Teachers

Over the last several months I’ve been picking up more signal online about Clayton Christensen, a Harvard business professor well-known for his ideas on innovation and disruption. To learn more about Christensen, I listened to an interview conducted with him by former student Horace Dediu on The Critical Path.

The whole interview was great, but what impacted me was the way Dediu calls Christensen “his teacher.” The whole conversation was marked with humility and an obvious two-way foundation of seeking to learn from the other, marked by admissions like “I always learn so much when I talk to you.”

I haven’t consciously used the phrase “teacher” in over a decade—it’s been supplanted by words like professor, instructor, advisor, or lecturer. Teacher, for me, became an institutional term with institutional implications.

That’s really sad.

I started asking myself: Who are my teachers? Who has taught me? I have (and have had) many—including various professors, family members, friends, even strangers—who have profoundly impacted me, taught me lessons, and honed skills in me. This world is full of people who can teach me if I am humble enough to listen.

It’s easy to become cynical and defensive of your own right view of the world. You can start to think you have much to give or share, and that it’s your job to get the message out.

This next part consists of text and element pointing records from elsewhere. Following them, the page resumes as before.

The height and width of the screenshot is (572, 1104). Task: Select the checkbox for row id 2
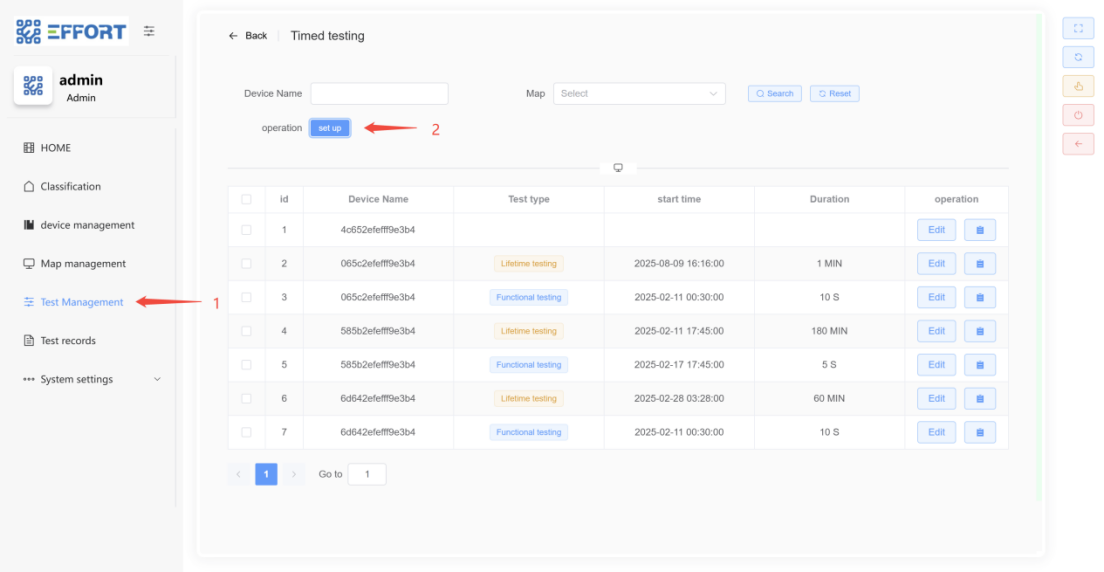[x=246, y=264]
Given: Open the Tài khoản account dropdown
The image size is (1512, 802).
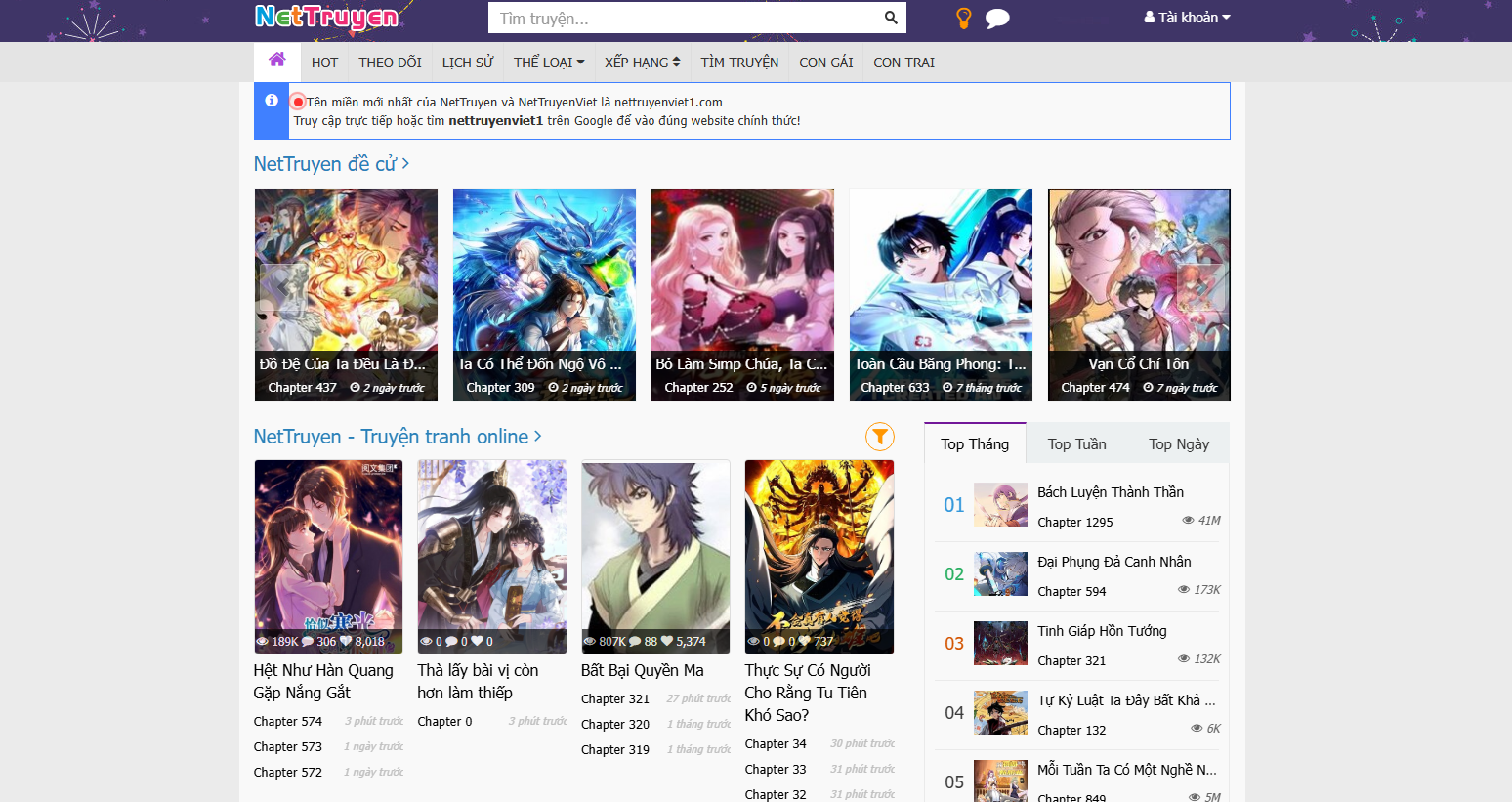Looking at the screenshot, I should click(x=1187, y=18).
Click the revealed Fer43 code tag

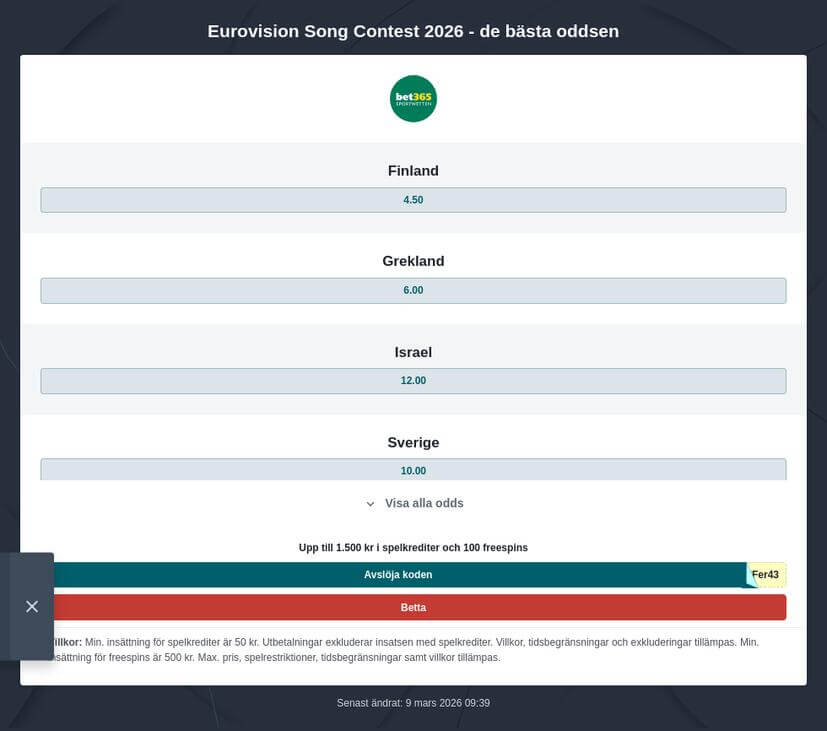[765, 574]
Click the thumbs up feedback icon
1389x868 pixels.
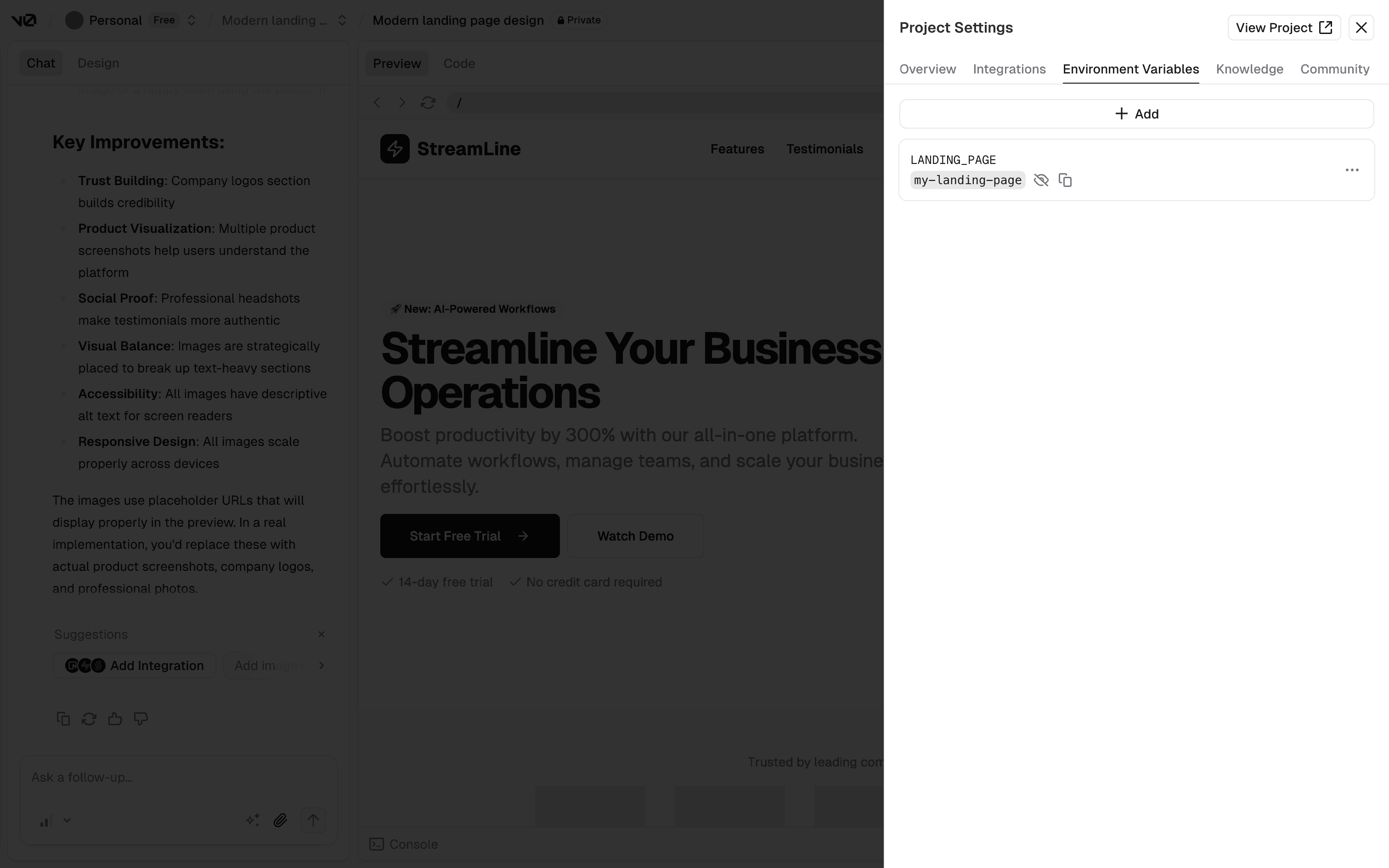coord(115,719)
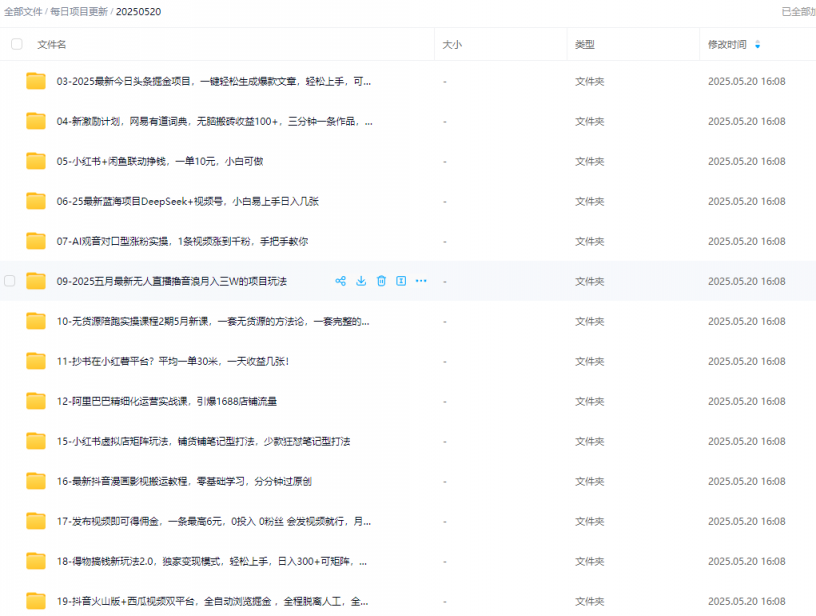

But what if, instead of believing you have figured out so much and have so much to give, you came to view every person you encounter as someone who you can learn deeply from. Assuming that each person you encounter has a more deeply honed perspective than you. That they have approached life or a specific topic with more care and thought than you have. Not everyone has, but why not start from that assumption? Like the Covey adage: Seek first to understand, then to be understood.

What a generous way to live your life.

At the end of Dediu’s interview, Christensen shares his email address and closes with this (I’m paraphrasing):

Please feel free to contact me, especially if you’ve read my work and noticed an inconsistency or example where my ideas don’t work. That would give me the greatest opportunity to learn something new.

Most of us are too concerned with protecting our reputation and being right to honestly desire this type of critical response. Christensen is operating on a completely higher plane here. His goal is to learn, and his ego isn’t threatened by the possibility of correction—instead, he views it as the best possible outcome.

So I am trying to adopt this “seek to learn first, possibly teach later” mindset. I hope to document the process here and will try to approach it with this level of humility and generosity.